Fantastic Fest: “Anna & The Apocalypse” is Likely to be Everyone’s Next Cult Obssession

Anna and the Apocalypse
Blazing Griffin

Every so often a movie comes along where, a few minutes into it exploding across the screen, you know you’re witnessing the birth of something special. Call it a crowdpleaser, call it a future cult classic, call it the next big thing, but regardless of the name you apply to it, Anna & the Apocalypse is a winner.

Over the course of the last decade, almost every studio imaginable has attempted to make a musical mash-up. It’s basically done to death by now, though it doesn’t necessarily take reinventing the wheel to succeed. Simply putting the equation of “zombies + Christmas + teen comedy + songs” together should be enough. That it works so well and feels so effortless could be the most surprising aspect.
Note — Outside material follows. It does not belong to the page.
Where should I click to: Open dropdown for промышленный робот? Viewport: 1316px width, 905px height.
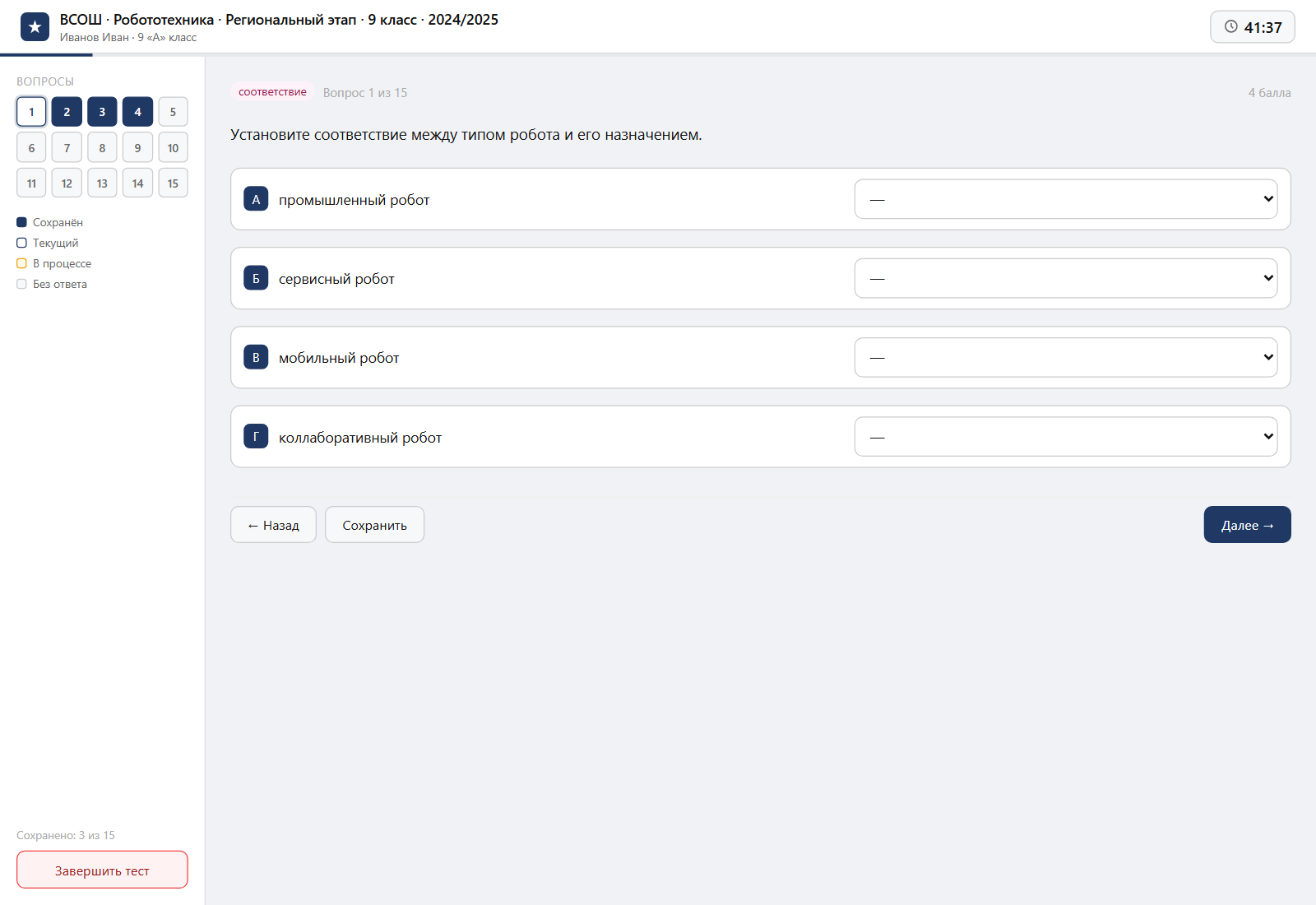[x=1066, y=199]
Anna & the Apocalypse seems rather unassuming for the first five minutes, setting up a few stock characters, with their rather basic motivations, things feel like they may dovetail quite quickly. Then the music starts. It feels High School Musical-y and that’s on purpose. Theatricality is the name of the game here, imbuing the film with a liveliness that seems lacking from most traditional musicals when they make their way from the stage.  “Break Away” helps further establish characters, backed by some rather luscious cinematography.The night of the Christmas talent show has the denizens of a small Scottish town bumbling through their lives, totally unaware that things are about to turn very sour. The focus though is on several Seniors at the local High School, and above else, Anna (a sensational Ella Hunt).  She longs to get out of the small town she feels is holding her and her close friends John (Malcolm Cummings), Lisa (Marli Siu), Chris (Christopher Leveaux) and Steph (Sarah Swire, who also serves as choreographer) back.

Even with the zombies kept shuffling off screen for the initial half hour, Anna & the Apocalypse commands attention. There’s a vibrancy in the way characters interact, only to break into song at the perfectly preordained time. Often, this would be a demerit of sorts, but here, the language of the film winks at the audience, assuring them it’s all on purpose. What’s more, the songs are brilliant. Ranging from inventively catchy to quite possibly the most deliciously innuendo-filled holiday song ever. It’s a line-up of original material that is sure to have audiences everywhere demanding the soundtrack as they finish their viewing.

When the shambling heralds of the end of days do arrive (zombies, if you are confused), it’s done so in a scene that almost bests Simon Pegg’s  oblivious jaunt through town in Shaun of the Dead. High praise, yes, but it’s entirely deserved. The fact that this scene leads to a great beheading and one of the best comedic screams in a long time, helps cement the footing. Director John McPhail has a deft hand when it comes to subverting expectations. He also fully knows when genre conventions should be doled out to an audiences expecting the goods.Top to bottom, there isn’t really a false beat. Cinematography is sweeping and lovingly hugs the corners of a wide frame. The make-up department does a great job bringing the zombies to life, while still sticking mostly to a simple look. Gorehounds will be happy that grue aplenty is strewn about, becoming more and more prominent as the movie churns along. Even the supporting cast leaves a mark, though it mostly comes down to the presence of Mark Brenton and Paul Kaye. The latter absolutely steals the film any time he graces the screen, with a manic twinkle in his eye. Part of what makes Anna special though, is that all the performances are excellent. Everyone gets a moment to shine or showcase their talents. It’s commendable to the talents on screen that many groups of viewers will likely be arguing about who the best character or song possibly was.

It’s easy to gush about the film and be seen as simply hyperbolic, but it can’t be stressed enough that viewing Anna & the Apocalypse feels like finding something special. There’s so much joy infused into each scene and set piece. Every high kick, belted note or decapitated head deserves a round of applause. The apocalypse has never been this joyous or fun. So make some room on your slate now, as you have a new holiday classic to add immediately to your holiday rotation.